如果我的业务场景是这样的。。。

gpt-omni / mini-omni

open-source multimodal large language model that can hear, talk while thinking. Featuring real-time end-to-end speech input and streaming audio output conversational capabilities.

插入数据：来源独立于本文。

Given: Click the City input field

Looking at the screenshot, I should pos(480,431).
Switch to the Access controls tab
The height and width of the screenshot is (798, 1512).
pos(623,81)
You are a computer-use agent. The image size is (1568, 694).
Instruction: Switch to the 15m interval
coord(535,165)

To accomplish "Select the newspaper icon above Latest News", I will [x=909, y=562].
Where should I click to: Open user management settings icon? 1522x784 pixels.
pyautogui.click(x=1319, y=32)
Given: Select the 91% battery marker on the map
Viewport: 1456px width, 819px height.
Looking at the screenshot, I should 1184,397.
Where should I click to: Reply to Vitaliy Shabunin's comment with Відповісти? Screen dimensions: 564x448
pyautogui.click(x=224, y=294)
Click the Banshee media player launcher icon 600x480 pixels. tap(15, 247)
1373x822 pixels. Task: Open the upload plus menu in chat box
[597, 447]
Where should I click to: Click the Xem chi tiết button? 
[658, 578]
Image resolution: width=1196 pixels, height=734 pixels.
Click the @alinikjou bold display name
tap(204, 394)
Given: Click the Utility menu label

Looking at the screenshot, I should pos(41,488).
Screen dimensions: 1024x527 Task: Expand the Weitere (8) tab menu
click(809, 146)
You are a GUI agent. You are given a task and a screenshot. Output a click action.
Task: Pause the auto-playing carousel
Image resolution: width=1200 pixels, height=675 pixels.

https://arxiv.org/abs/2408.16725

MIT License

3.06k stars 273 forks source link

如果我的业务场景是这样的。。。 #53

Closed k2o333 closed 1 month ago

k2o333 commented 2 months ago

1，没有明显的输入或者enter的交互 2，回复的密度和什么时候回复根据提示词可以调整

比如，直播时，主播说了某个商品的价格后，它会来一句，太划算了！

mini-omni commented 1 month ago

需要根据你的业务要求进行再开发哈

k2o333 commented 1 month ago

知道有什么已有的方案是一只在听不需要点发送键的吗？

wntg commented 1 month ago

知道有什么已有的方案是一只在听不需要点发送键的吗？

vad？

mini-omni commented 1 month ago

知道有什么已有的方案是一只在听不需要点发送键的吗？

现在的streamlit demo中就是通过VAD自动判断说话结束，如果结束就自动给服务端发送请求。

mini-omni commented 1 month ago

I'll close it for now, please feel free to re-open.